Does the story adequately discuss the costs of the intervention?

Not Satisfactory

This story, along with the Associated Press and Wall Street Journal stories we reviewed, did not include information about costs.

Does the story adequately quantify the benefits of the treatment/test/product/procedure?


The story quantified the benefits two different ways. It says, “Four years after the procedure, patients over 65 who had coronary artery bypass surgeries (called CABG or “cabbages”) were almost 20 percent less likely to die. Put another way, 21 percent of stented patients had died after four years compared with 16 percent of surgery patients.”

This would have been a good time to use the Number Needed to Treat statistic.  Overall, the story made a good effort to give readers numbers in a way they could easily understand.
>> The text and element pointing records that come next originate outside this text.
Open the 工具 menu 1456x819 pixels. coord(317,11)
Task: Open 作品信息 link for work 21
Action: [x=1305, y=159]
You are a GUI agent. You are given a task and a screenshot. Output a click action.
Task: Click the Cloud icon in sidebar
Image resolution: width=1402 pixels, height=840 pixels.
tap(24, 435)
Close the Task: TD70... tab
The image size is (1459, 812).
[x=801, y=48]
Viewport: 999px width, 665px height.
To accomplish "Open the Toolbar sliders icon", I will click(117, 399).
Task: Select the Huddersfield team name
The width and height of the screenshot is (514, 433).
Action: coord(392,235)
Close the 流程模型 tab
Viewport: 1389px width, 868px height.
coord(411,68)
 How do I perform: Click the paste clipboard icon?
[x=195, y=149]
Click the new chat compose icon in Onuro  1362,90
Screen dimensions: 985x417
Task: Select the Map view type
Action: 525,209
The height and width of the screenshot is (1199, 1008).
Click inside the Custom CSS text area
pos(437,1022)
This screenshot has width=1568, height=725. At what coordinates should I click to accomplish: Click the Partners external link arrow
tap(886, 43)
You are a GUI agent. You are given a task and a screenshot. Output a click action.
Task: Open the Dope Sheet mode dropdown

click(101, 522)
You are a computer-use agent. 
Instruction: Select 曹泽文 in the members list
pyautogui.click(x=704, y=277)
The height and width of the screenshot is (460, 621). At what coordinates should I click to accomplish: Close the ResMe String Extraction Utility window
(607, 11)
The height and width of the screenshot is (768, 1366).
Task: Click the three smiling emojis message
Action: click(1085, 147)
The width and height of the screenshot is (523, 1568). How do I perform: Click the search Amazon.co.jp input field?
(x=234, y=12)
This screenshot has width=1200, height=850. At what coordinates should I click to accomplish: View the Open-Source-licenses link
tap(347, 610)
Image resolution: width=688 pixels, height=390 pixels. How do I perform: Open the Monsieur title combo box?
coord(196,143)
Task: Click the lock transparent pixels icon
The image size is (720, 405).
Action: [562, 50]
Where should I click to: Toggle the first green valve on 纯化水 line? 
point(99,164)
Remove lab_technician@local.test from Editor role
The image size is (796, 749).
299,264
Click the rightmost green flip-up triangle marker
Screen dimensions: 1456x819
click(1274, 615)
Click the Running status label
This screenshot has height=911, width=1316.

Does the story adequately explain/quantify the harms of the intervention?

Not Satisfactory

This story, along with the Associated Press we reviewed, failed to mention harms. We did appreciate, though, that NPR noted that “doctors and patients have voted with their feet in favor of the less-invasive procedure — clearing clogged arteries and propping them open with tiny scaffolds called stents.”

Does the story seem to grasp the quality of the evidence?


The story could have done more here, but, given the space devoted to the topic, we were happy to see some mention of the study’s limitations saying that only “studies that randomly assign comparable patients to surgery or stenting can” answer the question of which type of procedure is better for patients. The story also notes that the difficulty in doing randomized trials “calls into question the ultimate relevance of the findings.”

Does the story commit disease-mongering?


This story did not engage in disease mongering.

Does the story use independent sources and identify conflicts of interest?


Dr. Laura Mauri, who wrote an accompanying editorial, has a few words of caution about patients switching from stents to open-heart surgery. And the story nicely points out that “Mauri is an interventional cardiologist – i.e., a specialist who does coronary stenting – at Brigham and Women’s Hospital in Boston.” That doesn’t mean that Mauri would recommend stents against the evidence, but it helps readers understand her perspective.

Does the story compare the new approach with existing alternatives?


The study itself was a comparison between two treatment paths, and the story explains that. A mention of drug treatment as an option would have been welcome.

Does the story establish the availability of the treatment/test/product/procedure?


Unlike the Wall Street Journal story and the Associated Press story we reviewed, this story at least mentioned the fact that more people have been opting for stents instead of bypass surgery.

Does the story establish the true novelty of the approach?


Adequate: “Studies have been inconclusive” … “Now the biggest collection of cases so far comes out in favor of surgery”

Does the story appear to rely solely or largely on a news release?


The story does not rely on a press release.